=== DATA SUPPLIED ===
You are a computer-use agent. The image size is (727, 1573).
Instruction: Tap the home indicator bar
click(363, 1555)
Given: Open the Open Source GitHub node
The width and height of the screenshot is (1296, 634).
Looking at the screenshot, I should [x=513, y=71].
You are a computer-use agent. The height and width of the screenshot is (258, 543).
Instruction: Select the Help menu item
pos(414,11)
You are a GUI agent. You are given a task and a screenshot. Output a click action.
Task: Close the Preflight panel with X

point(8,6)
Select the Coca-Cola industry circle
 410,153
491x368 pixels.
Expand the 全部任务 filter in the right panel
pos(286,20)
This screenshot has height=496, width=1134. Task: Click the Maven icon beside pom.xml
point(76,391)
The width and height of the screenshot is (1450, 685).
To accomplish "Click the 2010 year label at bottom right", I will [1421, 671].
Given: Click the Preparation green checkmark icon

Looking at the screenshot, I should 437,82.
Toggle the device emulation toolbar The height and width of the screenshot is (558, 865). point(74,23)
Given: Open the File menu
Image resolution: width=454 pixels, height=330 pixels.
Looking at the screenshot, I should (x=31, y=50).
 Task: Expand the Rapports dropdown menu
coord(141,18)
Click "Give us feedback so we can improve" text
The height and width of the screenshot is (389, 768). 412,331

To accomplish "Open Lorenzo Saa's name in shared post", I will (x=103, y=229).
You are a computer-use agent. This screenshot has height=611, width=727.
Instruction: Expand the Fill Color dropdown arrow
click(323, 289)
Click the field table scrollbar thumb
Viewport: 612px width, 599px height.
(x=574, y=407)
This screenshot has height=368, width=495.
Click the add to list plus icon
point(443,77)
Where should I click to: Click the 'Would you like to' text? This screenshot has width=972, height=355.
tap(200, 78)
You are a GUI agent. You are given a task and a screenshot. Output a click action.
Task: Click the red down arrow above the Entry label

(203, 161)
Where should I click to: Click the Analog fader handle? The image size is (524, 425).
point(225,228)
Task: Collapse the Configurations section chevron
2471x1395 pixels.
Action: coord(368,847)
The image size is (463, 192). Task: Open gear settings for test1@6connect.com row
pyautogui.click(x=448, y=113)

=== INSTRUCTIONS FOR THE TASK ===
The answer must be every line of the listing that holds the word "accomplish".

=== RESULT FOR THIS TASK ===
To accomplish "Click the 2010 year label at bottom right", I will [1421, 671].
To accomplish "Open Lorenzo Saa's name in shared post", I will (x=103, y=229).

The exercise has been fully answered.